Processing of special categories of data for the purpose of “uniquely identifying a natural person” is prohibited, but it contains some exceptions.
The Regulation states that consent must be explicit before the collection of the data. As in, users must be opted-out by default and be provided with an opt-in, instead of default be opted-in (often without their knowledge) and then have to search for an opt-out. Also, “the data subject shall have the right to withdraw his or her consent at any time”.
If a company or organisation discovers a data breach, then processors must inform the authorities within 72 hours of discovery. Companies managing biometric information can be hit with penalties if they do not make efforts to secure that data. Big penalties.

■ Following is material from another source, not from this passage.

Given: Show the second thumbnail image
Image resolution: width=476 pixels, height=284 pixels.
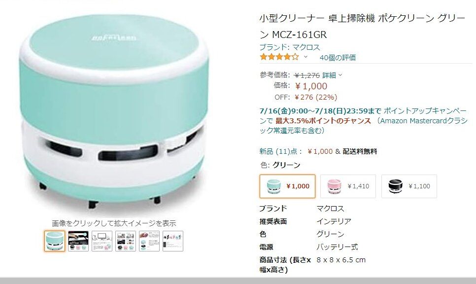Looking at the screenshot, I should coord(78,241).
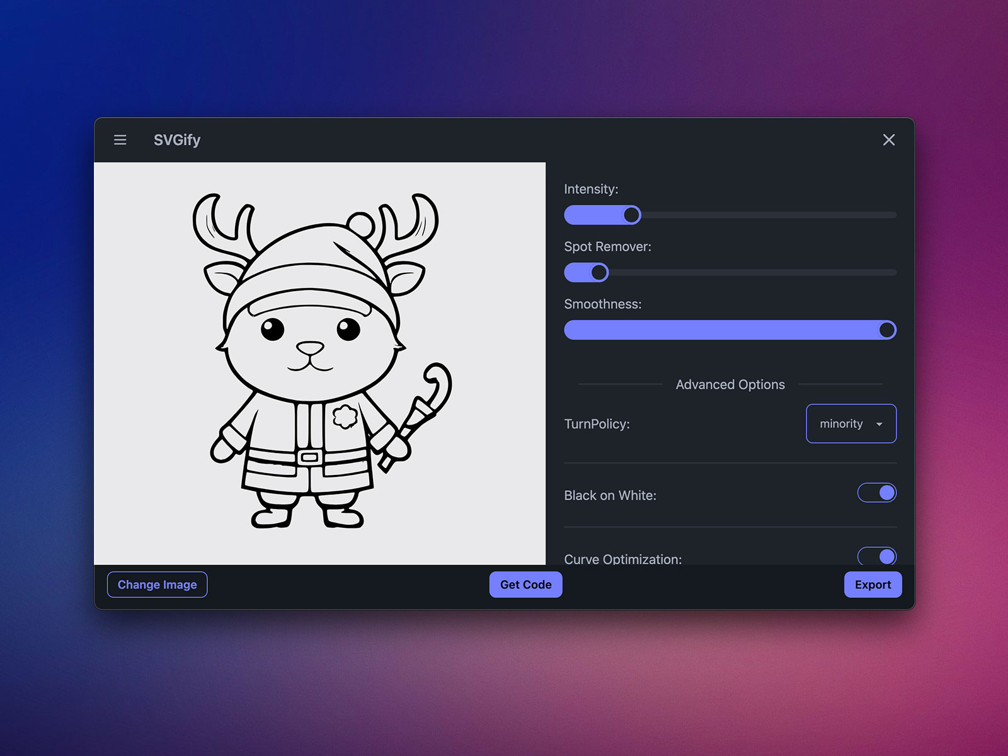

The Article 25 Data Protection by Design (DPbD) seeks to embed privacy protection at every level from conception to deployment. DPbD is not only about technological design. It extends to IT systems, accountable business practices, and physical design and networked infrastructure. This integrated approach is “an important factor in avoiding falling into techno-centric solutions to a socio-technical problem.”
In usual engineering practice, legal issues are considered obstacles to be overcome after a novel IT solution has been built and is to be rolled out. DPbD uses a reversed approach, whereby systems and processes are conceived and developed with privacy protection at their core.

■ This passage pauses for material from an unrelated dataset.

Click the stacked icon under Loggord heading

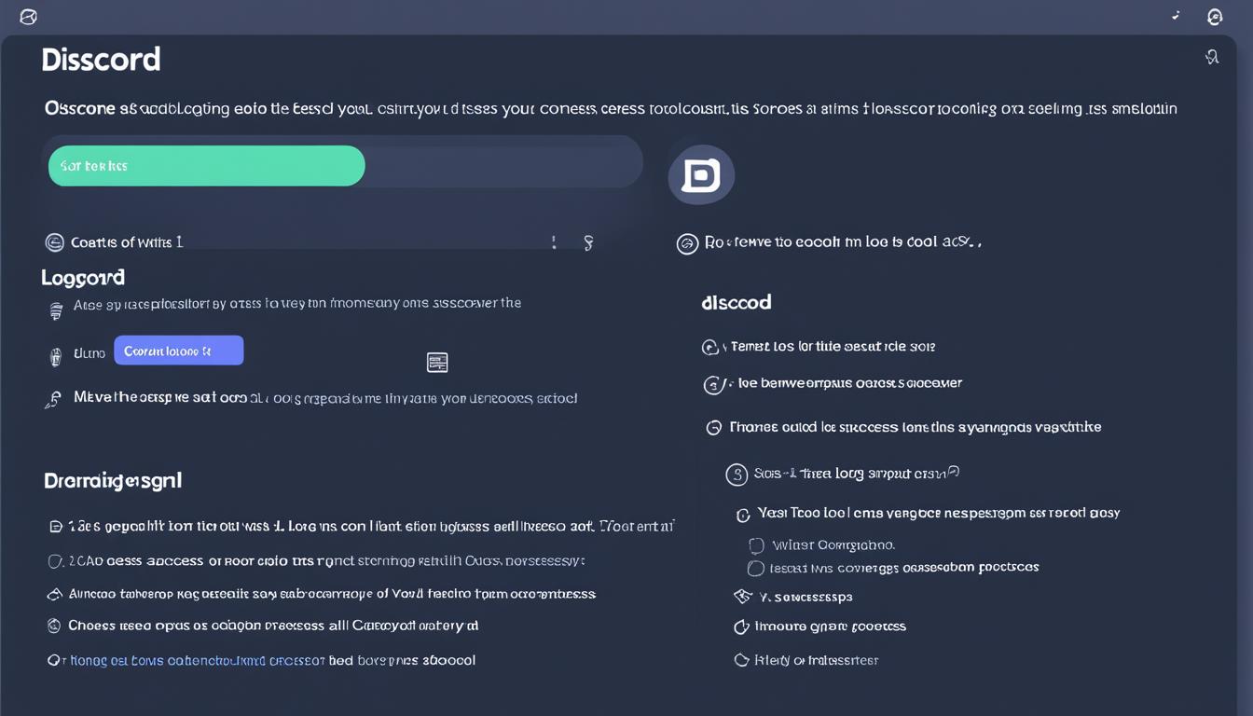click(56, 311)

Under the old directive that aimed to regulate data correlation, not just data collection, it was illegal to process personal data without a “legitimate interest”, and that legal basis was unavailable to data brokers (Opinion 06/2014 on the notion of legitimate interests of the data controller under Article 7 of Directive 95/46/EC). Now, Recital 47 - General Data Protection Regulation (GDPR) - Overriding legitimate interest* states: ”[t]he processing of personal data for direct marketing purposes may be regarded as carried out for a legitimate interest“. Can the data industry rely on legitimate interests or is it required to obtain consent despite the absence of a relationship with the data subjects? Under the GDPR, the legal basis for processing personal data requires that the processing to be described with specificity in advance. Without it, using that data for Big Data Analytics & AI produces unlawful results that exposes organisations, their partners and their customers to legal liability.

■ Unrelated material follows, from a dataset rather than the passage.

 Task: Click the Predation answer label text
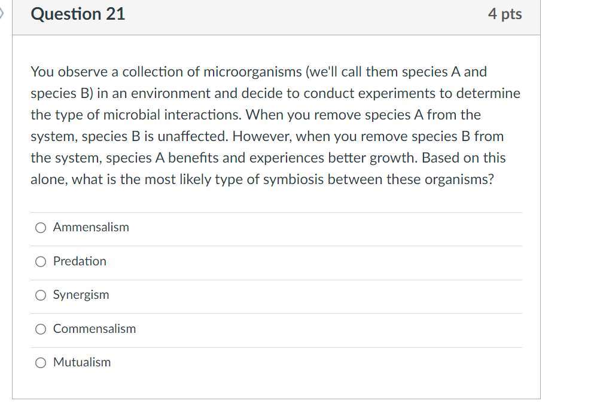79,261
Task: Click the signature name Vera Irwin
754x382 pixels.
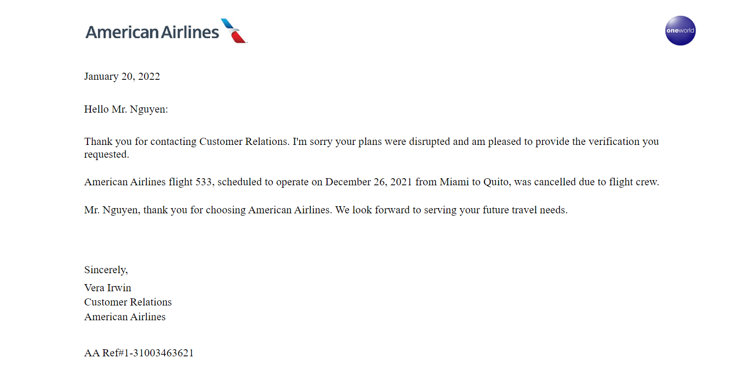Action: (x=107, y=288)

Recital 26 - General Data Protection Regulation (GDPR) - Not applicable to anonymous data* explicitly states that ”The principles of data protection should apply to any information concerning an identified or identifiable natural person. Personal data which have undergone pseudonymisation [… ] should be considered to be information on an identifiable natural person.“
Recital 26 also states that data that has been truly anonymised lies outside the scope of the regulation: ”The principles of data protection should therefore not apply to anonymous information, namely information which does not relate to an identified or identifiable natural person or to personal data rendered anonymous in such a manner that the data subject is not or no longer identifiable. This Regulation does not therefore concern the processing of such anonymous information, including for statistical or research purposes.“
This means that anonymisation not only offers a more powerful means of securing personal data, but also enables the use of data for, for example, marketing or analysis purposes without violating an individuals data privacy. That is to say, if it adequately protects the data.
Article 80 of the GDPR allows civil-liberties or consumer-protection representatives to advocate on behalf of the community or public interest.
Non-EU established organisations will be subject to the GDPR where they process personal data about EU data subjects.